» **Stated task 1**:
From the section of the Keith Stevenson biography headed "Early life and career with Derbyshire," list each innings in which he took five or more wickets, with the figures and the opponent.
» **Stated task 2**:
Continue the Keith Stevenson biography from where it stops.

-- Begin Text to read --

Keith Stevenson

Personal information
- Full name: Keith Stevenson
- Born: 5 October 1950 (age 75) Derby, Derbyshire, England
- Batting: Right-handed
- Bowling: Right-arm fast-medium

Domestic team information
- 1974–1977: Derbyshire
- 1978–1983: Hampshire

Career statistics
| Competition | First-class | List A |
| Matches | 146 | 106 |
| Runs scored | 1,046 | 138 |
| Batting average | 9.59 | 5.75 |
| 100s/50s | –/– | –/– |
| Top score | 33 | 14 |
| Balls bowled | 19,409 | 4,630 |
| Wickets | 355 | 117 |
| Bowling average | 29.67 | 27.41 |
| 5 wickets in innings | 16 | – |
| 10 wickets in match | – | – |
| Best bowling | 7/22 | 4/18 |
| Catches/stumpings | 48/– | 12/– |
- Source: Cricinfo, 28 June 2023

= Keith Stevenson =

English cricketer

Keith Stevenson (born 6 October 1950) is a former English first-class cricketer who played for Derbyshire from 1974 to 1977 and for Hampshire from 1978 to 1984.

==Early life and career with Derbyshire==
Stevenson was born in Derby. His involvement in cricket began when he was scorer for his father's team before he began playing alongside him at his cricket club. In 1968 he was playing for Derbyshire Old Juniors and made the Second XI in 1969. He played for the Derbyshire under 25s in 1972, while appearing for the Second XI. He was meanwhile employed by Rolls-Royce Limited in Derby.

Stevenson played for Derbyshire in the Benson & Hedges Cup and John Player League in May 1974 and made his first-class debut in a match against the Indians in June 1974 in which he scored 25 not out and took 2 for 47. In May 1975 he played in a notable match against Lancashire at Buxton. It started in sweltering heat and Lancashire were able to run up 477 for 5 and take three wickets for 29 runs before the close of play. The next day Derbyshire defeated Glamorgan in the John Player League on the same ground. However on the Monday the ground was covered by 3 inches of snow and play was impossible. The Derbyshire team feared the worst on the Tuesday, for at that time bowlers' run-ups were protected but the wickets themselves were not and they were dismissed for 42 and 87. Stevenson took his first 5 wicket innings later that season with 5-65 against Essex. In 1976 he took 5-47 against both Somerset and Lancashire and in 1977 took 7-68 against Warwickshire in 1977.

-- End Text to read --
-- Begin Dataset content --

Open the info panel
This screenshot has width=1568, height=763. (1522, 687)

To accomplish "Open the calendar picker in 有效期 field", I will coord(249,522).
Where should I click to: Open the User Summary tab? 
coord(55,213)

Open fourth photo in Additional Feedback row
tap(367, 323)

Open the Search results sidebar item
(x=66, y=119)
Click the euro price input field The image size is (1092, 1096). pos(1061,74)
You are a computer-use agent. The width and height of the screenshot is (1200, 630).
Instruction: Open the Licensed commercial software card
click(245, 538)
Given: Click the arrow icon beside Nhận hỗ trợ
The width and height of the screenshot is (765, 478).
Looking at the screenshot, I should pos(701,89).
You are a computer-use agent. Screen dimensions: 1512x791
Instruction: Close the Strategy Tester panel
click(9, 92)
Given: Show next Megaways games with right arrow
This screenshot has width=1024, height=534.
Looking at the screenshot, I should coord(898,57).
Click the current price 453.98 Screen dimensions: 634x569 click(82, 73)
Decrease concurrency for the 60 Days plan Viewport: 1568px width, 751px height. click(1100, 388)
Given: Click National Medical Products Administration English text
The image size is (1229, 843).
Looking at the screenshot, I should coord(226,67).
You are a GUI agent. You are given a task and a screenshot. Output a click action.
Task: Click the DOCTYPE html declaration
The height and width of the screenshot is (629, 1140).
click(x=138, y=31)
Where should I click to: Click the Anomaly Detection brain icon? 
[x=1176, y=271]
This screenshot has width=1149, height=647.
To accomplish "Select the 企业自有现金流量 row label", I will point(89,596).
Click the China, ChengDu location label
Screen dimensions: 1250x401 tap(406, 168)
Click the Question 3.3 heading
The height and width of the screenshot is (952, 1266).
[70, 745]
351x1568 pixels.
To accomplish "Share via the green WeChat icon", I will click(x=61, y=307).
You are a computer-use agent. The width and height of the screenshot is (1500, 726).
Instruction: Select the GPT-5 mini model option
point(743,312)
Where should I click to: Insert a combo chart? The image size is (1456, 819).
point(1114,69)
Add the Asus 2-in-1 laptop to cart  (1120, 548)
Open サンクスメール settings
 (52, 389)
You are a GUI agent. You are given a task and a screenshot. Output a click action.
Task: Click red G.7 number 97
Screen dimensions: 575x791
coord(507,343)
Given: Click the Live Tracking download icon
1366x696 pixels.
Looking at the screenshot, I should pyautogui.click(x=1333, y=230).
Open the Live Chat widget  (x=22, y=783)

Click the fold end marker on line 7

-- End Dataset content --

» **Exercise answer 1**:
- 5-65 against Essex (1975)
- 5-47 against Somerset (1976)
- 5-47 against Lancashire (1976)
- 7-68 against Warwickshire (1977)

» **Exercise answer 2**:
==Move to Hampshire==
In 1978 after considered transferring in the previous season, Stevenson moved to Hampshire who offered him a longer-term contract than his native Derbyshire. Hampshire won the John Player League that summer defeating a Middlesex side containing nine current and future Test players at Bournemouth to take the title by 26 runs. In 1978 he took 6-73 against Sussex and 5-72 against Surrey. He achieved his best bowling performance of 7-22 against Oxford University in 1979 after 5-30 against Glamorgan and before 5-106 against Lancashire and 5-40 against Kent. In 1980 he took 5-66 against Worcestershire and 5-86 against Lancashire. He took 5-32 against Nottinghamshire, 5-94 against Glamorgan and 5-49 against his former team Derbyshire in 1981. In 1983 he achieved his last 5 wicket innings with 5-81 against Sussex.

Stevenson was a right-arm fast-medium bowler who took 355 first-class wickets and 117 wickets in One Day competitions. For Derbyshire he took 98 first-class wickets with an average of 30.58 and a best performance of 7 for 68. For Hampshire he took 257 first-class wickets at an average of 29.33 and a best performance of 7 for 22. He was a right-hand batsman and played 167 innings in 146 first-class matches at an average of 9.59 and a top score of 33. He claimed to have made a century once, but in fact this was while acting as a runner for Brian Bolus.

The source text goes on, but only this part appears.